## PROBLEM DETAILS:
Your answer must be a single number: the count of lines in the entries below that hold "agent".

(Beginning of INFORMATION SHOWN)

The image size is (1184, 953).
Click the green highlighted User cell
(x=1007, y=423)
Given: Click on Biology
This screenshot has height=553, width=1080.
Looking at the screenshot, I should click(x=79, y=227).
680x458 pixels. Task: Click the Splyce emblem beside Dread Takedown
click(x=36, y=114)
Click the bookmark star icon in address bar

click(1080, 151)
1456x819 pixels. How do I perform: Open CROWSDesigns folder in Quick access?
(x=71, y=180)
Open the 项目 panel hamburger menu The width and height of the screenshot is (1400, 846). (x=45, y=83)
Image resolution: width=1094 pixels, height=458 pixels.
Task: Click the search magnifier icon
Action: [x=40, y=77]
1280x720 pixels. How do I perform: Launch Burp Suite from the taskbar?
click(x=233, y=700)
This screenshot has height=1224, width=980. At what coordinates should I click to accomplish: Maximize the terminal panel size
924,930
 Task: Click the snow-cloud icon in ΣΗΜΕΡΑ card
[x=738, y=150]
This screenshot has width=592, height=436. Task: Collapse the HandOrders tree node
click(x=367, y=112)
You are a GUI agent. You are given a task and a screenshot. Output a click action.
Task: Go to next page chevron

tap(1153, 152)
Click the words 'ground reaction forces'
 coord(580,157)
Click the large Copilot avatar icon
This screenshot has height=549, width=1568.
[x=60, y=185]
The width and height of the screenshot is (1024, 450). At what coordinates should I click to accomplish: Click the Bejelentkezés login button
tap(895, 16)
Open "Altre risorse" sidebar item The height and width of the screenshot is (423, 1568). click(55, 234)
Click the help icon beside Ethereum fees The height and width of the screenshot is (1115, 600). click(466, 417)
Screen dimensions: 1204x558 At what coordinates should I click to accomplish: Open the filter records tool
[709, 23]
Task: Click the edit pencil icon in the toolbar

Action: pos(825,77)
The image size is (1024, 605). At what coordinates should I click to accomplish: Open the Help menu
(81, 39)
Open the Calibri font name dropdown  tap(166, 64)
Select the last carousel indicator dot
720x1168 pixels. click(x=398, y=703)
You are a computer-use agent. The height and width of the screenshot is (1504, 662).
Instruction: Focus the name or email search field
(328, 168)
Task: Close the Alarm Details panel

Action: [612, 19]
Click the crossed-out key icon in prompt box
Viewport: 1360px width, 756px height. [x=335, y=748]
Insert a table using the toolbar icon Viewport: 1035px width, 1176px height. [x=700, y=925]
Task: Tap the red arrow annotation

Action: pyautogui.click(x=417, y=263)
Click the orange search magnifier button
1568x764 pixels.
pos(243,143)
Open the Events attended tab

(End of INFORMATION SHOWN)

## TASK SOLUTION:
2